TASK REQUIREMENTS:
In the forum excerpt below, condense the paragraph beginning "Look at the static method" into a short bulleted list that keeps its main facts.

EXCERPT TO READ:
+++++

Use Integer.valueOf:

int i = Integer.valueOf(someString);

(There are other options as well.)

  • yup,that will do. Thanks – Angelo Mico Jan 5 '13 at 23:30
  • 2
    This will work, but has unnecessary boxing and unboxing. Better to use Integer.parseInt(...) for primitive int. – msandiford Jan 5 '13 at 23:48
  • yep. As per the documentation, valueOf returns an Integer Object whereas parseInt returns a primitive int and that's what you want. (docs.oracle.com/javase/7/docs/api/java/lang/…) – wullxz Jan 6 '13 at 0:03
  • It wasn't clear to me since the title said "integer" (but lower-case) and the text said "int". I find it unlikely the boxing is going to cause the OP timing issues. – Dave Newton Jan 6 '13 at 0:05
  • It might not be a problem for the OP but it might be a problem for a future answer seeking coder. It should at least be mentioned when proposing the valueOf method. – wullxz Jan 6 '13 at 0:07
3

Look at the static method Integer.parseInt(String string). This method is overloaded and is also capable of reading values in other numeral systems than the decimal system. If stringcan't be parsed as Integer, the method throws a NumberFormatException which can be catched as follows:

string = "1234"

+++++

RECORDED DATA:
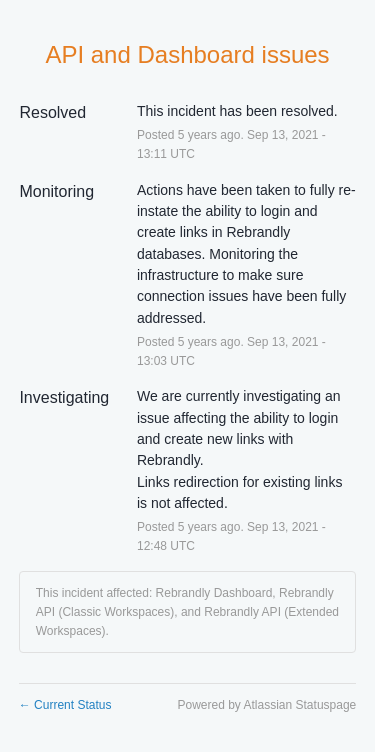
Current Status (65, 705)
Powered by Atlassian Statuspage (266, 705)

+++++

TASK RESULT:
- Integer.parseInt(String string) is a static method.
- It is overloaded and can read values in numeral systems other than decimal.
- If the string can't be parsed as an Integer, it throws a NumberFormatException, which can be caught.